▸ **Records provided**
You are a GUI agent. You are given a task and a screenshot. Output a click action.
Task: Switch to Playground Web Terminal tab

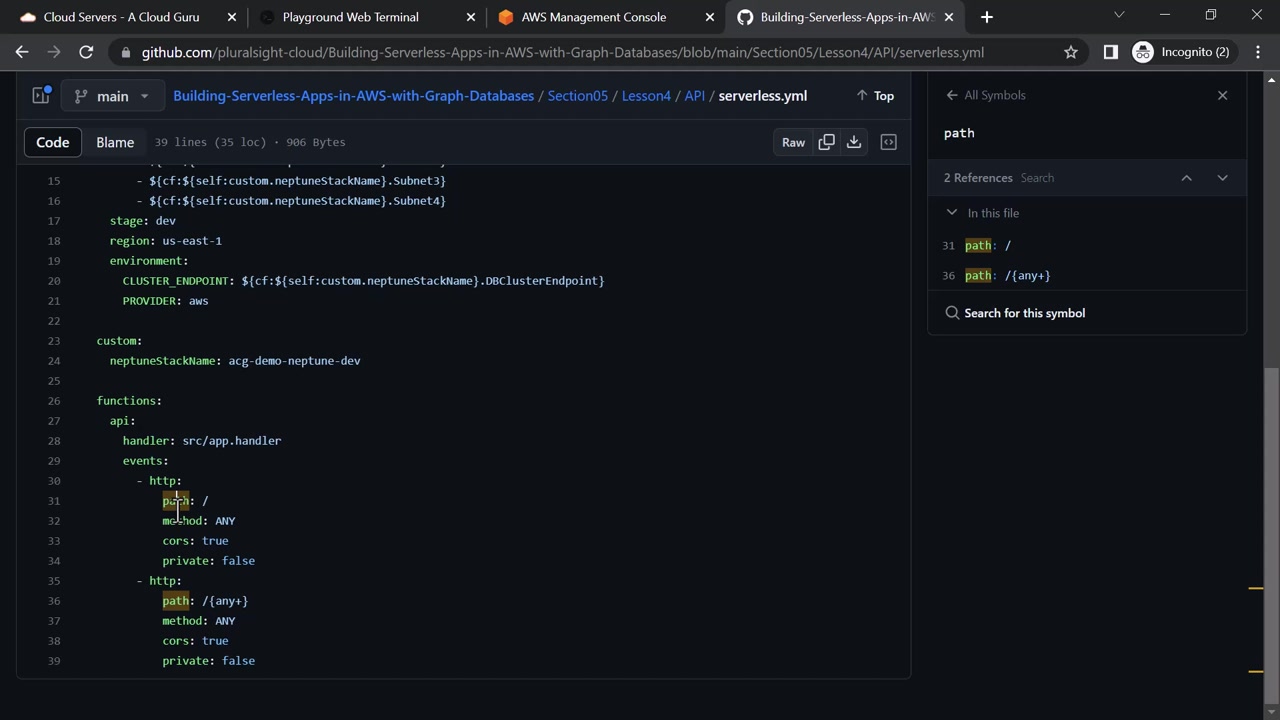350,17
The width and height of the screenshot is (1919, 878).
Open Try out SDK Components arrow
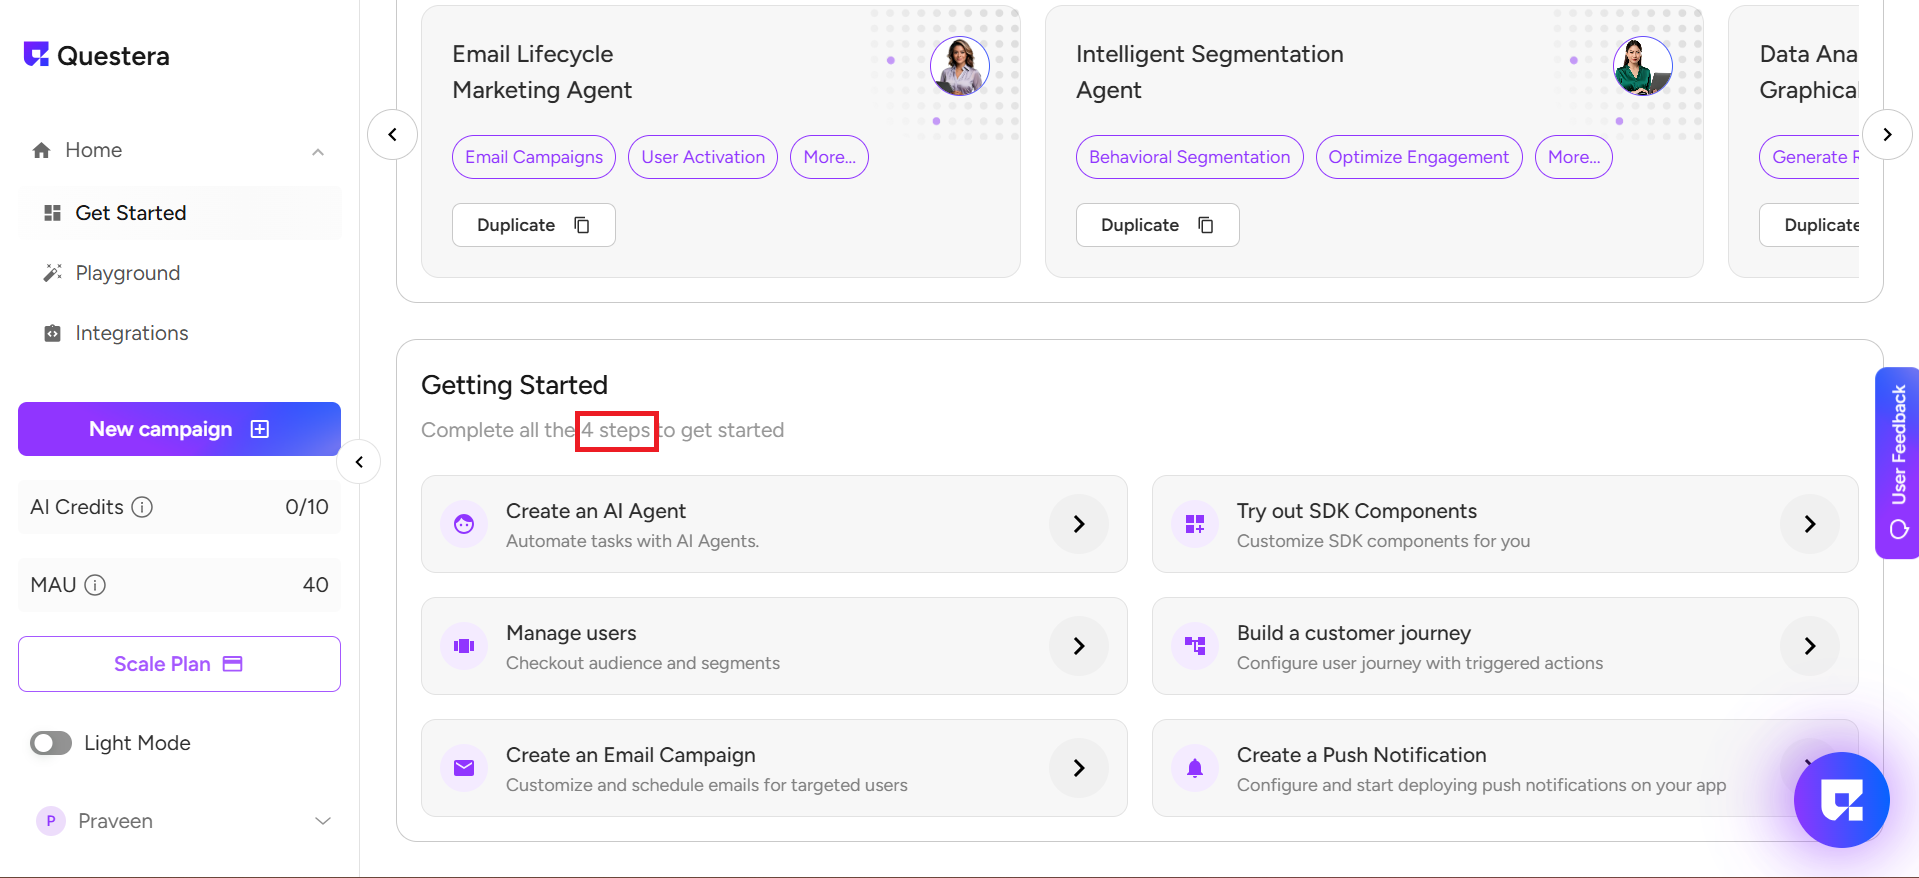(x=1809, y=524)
--
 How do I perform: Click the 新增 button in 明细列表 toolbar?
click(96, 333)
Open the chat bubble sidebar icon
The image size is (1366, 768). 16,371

▸ **Assigned task**
Across the entries above, find each line with the word "screenshot" and please copy it out.

▸ **Exercise result**
You are a GUI agent. You are given a task and a screenshot. Output a click action.
The width and height of the screenshot is (1919, 878).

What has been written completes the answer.